Je pense en effet que les démarches qui relèvent de l’incitatif plus «doux», de l’éducation et, surtout, du renforcement des conditions d’accessibilité à la vaccination sont bien plus constructives, efficaces et pérennes. Par exemple, les cliniques de vaccination éphémères proposées à l’Université de Montréal constituent une excellente initiative. Elles permettent de rendre accessible concrètement, visuellement et géographiquement la vaccination pour l’ensemble de la communauté universitaire tout en donnant au moins la possibilité de converser, entre étudiants et enseignants, sur la pertinence et la valeur de la vaccination. En discuter sainement et sereinement est toujours porteur.

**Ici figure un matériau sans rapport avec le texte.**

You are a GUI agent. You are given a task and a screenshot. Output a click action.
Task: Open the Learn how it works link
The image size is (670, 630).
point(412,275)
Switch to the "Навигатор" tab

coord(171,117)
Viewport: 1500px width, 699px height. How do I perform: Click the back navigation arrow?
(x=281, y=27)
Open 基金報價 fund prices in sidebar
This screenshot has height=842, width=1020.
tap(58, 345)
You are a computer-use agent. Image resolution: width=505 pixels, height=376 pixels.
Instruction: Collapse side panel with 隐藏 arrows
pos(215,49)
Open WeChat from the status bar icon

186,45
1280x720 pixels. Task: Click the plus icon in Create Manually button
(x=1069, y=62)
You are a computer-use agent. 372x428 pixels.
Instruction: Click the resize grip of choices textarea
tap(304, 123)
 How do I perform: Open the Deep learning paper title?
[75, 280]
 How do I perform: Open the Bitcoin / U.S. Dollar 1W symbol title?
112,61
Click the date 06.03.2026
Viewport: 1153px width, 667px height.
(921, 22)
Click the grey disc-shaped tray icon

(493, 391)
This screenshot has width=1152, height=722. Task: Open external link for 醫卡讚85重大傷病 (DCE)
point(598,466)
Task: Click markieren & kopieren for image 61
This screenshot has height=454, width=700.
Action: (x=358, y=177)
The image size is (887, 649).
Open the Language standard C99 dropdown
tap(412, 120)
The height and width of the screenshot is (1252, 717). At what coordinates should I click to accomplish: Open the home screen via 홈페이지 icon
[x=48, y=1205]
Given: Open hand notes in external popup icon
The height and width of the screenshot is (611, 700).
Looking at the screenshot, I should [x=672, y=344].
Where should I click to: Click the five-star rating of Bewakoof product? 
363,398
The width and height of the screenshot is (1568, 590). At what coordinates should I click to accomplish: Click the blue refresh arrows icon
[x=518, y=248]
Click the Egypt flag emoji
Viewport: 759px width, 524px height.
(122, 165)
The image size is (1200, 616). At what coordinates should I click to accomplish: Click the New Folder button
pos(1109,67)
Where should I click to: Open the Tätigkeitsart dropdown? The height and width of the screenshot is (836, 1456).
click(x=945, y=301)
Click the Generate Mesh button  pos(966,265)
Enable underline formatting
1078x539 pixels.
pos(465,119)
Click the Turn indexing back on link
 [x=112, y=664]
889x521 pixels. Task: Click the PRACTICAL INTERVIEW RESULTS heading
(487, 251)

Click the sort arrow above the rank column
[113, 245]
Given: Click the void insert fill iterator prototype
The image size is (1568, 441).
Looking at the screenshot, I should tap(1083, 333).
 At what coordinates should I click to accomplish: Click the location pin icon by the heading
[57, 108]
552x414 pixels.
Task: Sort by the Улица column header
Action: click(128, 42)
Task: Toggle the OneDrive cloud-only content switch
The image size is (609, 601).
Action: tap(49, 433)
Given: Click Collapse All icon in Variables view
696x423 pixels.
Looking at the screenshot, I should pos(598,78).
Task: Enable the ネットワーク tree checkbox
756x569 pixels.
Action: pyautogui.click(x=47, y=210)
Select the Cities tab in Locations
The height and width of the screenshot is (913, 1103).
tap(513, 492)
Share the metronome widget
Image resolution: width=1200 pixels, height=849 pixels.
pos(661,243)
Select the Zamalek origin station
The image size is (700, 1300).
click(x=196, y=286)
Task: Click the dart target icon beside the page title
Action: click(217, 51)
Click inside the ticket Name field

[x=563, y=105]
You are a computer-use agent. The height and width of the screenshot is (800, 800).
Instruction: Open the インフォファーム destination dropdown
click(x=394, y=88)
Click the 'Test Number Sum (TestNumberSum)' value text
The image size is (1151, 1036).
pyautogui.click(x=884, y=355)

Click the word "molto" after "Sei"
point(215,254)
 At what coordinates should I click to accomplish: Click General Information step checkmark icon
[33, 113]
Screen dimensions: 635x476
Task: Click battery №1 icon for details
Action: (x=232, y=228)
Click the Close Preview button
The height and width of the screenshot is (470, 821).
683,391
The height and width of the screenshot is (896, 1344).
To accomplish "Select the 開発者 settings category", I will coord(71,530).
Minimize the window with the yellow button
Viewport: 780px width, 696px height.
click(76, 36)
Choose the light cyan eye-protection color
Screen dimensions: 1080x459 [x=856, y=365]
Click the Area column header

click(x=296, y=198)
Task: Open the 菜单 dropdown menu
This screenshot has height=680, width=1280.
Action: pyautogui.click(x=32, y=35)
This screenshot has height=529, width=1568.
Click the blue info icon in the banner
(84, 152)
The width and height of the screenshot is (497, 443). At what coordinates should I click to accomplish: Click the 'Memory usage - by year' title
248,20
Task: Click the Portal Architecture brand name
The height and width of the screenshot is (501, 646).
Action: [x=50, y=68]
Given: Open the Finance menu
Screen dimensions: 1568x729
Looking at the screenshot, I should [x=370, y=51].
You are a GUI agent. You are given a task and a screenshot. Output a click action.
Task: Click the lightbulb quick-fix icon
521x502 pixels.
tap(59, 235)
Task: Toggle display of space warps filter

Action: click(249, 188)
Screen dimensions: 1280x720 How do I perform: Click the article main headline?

Je lance aussi l’idée de créer des cours d’éducation à la vaccination, un cours «vaccination 101» qui répondrait à toutes sortes de questions avec transparence et pédagogie: qu’est-ce qu’un vaccin? À quoi sert la vaccination de masse? Qu’est-ce que l’immunité de groupe? Pourquoi y a-t-il des effets secondaires? Comment fonctionne le système immunitaire? Je le vois offert gratuitement, de façon ludique et transdisciplinaire aux jeunes des écoles secondaires et des cégeps, mais aussi en milieu de travail. Il nous faut davantage de connaissances communes et partagées sur le sujet.

Finalement, tâchons de garder en tête que les individus qui rejettent systématiquement la vaccination forment une toute petite portion des gens non vaccinés. La plupart de ceux et celles qui ne sont pas vaccinés à ce jour sont sceptiques – à l’endroit des effets secondaires du produit qu’on leur propose, de l’État qui décide – ou n’ont pas le temps d’aller se faire vacciner. Ces scepticismes et ces problèmes d’accès sont des enjeux auxquels nous pouvons répondre.